◆ WHAT YOU ARE ASKED TO DO
Can you reproduce every line of the records below verbatim, without changing a single character?

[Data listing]
········

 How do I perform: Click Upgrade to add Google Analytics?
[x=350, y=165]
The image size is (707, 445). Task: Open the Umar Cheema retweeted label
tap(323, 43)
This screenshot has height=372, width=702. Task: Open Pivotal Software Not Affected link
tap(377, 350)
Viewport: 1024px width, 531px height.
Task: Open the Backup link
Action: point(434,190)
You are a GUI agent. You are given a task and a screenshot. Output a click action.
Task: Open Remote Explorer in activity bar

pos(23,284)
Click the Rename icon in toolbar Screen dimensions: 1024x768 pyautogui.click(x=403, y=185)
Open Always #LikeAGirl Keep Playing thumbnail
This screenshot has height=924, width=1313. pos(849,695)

········

◆ RESPONSE TO THE TASK
 How do I perform: Click Upgrade to add Google Analytics?
[x=350, y=165]
The image size is (707, 445). Task: Open the Umar Cheema retweeted label
tap(323, 43)
This screenshot has height=372, width=702. Task: Open Pivotal Software Not Affected link
tap(377, 350)
Viewport: 1024px width, 531px height.
Task: Open the Backup link
Action: point(434,190)
You are a GUI agent. You are given a task and a screenshot. Output a click action.
Task: Open Remote Explorer in activity bar

pos(23,284)
Click the Rename icon in toolbar Screen dimensions: 1024x768 pyautogui.click(x=403, y=185)
Open Always #LikeAGirl Keep Playing thumbnail
This screenshot has height=924, width=1313. pos(849,695)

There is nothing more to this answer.